**Extracted records:**

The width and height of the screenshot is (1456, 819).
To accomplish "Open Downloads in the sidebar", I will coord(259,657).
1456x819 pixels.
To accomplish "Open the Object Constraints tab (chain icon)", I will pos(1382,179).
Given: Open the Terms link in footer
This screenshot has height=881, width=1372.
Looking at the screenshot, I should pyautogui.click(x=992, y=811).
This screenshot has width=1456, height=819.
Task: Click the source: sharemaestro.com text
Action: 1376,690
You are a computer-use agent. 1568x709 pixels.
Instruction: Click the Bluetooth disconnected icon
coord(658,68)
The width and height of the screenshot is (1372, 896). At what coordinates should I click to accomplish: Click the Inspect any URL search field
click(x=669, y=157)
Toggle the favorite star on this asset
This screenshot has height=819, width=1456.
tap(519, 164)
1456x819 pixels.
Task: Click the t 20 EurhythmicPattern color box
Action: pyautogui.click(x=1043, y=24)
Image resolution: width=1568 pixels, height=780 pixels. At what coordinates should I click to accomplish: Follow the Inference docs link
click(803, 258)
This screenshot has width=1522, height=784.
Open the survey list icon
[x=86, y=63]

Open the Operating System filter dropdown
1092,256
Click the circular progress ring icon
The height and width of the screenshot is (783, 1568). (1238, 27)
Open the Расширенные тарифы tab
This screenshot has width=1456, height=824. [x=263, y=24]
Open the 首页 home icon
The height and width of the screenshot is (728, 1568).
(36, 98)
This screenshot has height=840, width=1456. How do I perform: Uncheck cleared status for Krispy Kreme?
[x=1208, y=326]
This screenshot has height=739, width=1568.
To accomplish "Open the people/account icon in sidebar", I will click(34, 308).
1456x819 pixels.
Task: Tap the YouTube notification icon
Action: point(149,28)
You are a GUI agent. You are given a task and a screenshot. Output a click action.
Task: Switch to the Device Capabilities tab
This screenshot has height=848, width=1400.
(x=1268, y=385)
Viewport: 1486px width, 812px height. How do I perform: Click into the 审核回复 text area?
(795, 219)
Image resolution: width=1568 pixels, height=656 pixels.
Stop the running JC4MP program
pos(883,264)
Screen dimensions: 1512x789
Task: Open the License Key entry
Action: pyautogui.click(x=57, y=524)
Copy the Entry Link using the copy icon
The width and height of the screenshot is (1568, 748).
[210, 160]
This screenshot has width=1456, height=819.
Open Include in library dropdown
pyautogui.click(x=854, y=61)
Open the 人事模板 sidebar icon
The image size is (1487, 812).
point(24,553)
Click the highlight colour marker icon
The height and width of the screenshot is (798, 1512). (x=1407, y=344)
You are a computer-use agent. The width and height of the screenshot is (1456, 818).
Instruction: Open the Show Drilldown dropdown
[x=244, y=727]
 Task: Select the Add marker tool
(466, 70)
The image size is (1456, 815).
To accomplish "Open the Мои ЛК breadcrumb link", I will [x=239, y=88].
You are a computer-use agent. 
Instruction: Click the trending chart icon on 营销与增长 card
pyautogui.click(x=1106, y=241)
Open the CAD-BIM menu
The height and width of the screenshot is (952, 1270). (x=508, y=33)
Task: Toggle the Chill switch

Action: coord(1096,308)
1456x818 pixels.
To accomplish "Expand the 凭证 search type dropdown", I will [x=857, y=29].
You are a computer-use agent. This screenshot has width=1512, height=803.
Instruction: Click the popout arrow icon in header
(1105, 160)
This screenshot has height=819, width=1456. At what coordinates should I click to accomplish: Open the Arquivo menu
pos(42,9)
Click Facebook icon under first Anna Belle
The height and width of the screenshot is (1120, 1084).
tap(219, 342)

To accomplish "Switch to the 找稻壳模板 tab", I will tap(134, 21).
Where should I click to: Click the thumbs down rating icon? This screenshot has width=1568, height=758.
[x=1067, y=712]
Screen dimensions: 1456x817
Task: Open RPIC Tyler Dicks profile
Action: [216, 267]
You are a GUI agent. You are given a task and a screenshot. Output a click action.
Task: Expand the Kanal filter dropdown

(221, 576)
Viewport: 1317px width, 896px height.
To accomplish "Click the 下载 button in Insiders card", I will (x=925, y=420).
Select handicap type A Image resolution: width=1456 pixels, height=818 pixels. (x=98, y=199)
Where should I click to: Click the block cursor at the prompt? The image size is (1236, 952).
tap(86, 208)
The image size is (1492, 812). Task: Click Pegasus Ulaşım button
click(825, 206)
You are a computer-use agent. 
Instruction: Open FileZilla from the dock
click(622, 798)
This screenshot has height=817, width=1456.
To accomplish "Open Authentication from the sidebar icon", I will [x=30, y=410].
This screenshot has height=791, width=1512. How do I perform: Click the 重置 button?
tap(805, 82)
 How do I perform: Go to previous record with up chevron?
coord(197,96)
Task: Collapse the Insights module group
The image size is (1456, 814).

**What to do:** Find the lines above that include the string "type" and copy them.

**Answer to this task:**
To accomplish "Expand the 凭证 search type dropdown", I will [x=857, y=29].
Select handicap type A Image resolution: width=1456 pixels, height=818 pixels. (x=98, y=199)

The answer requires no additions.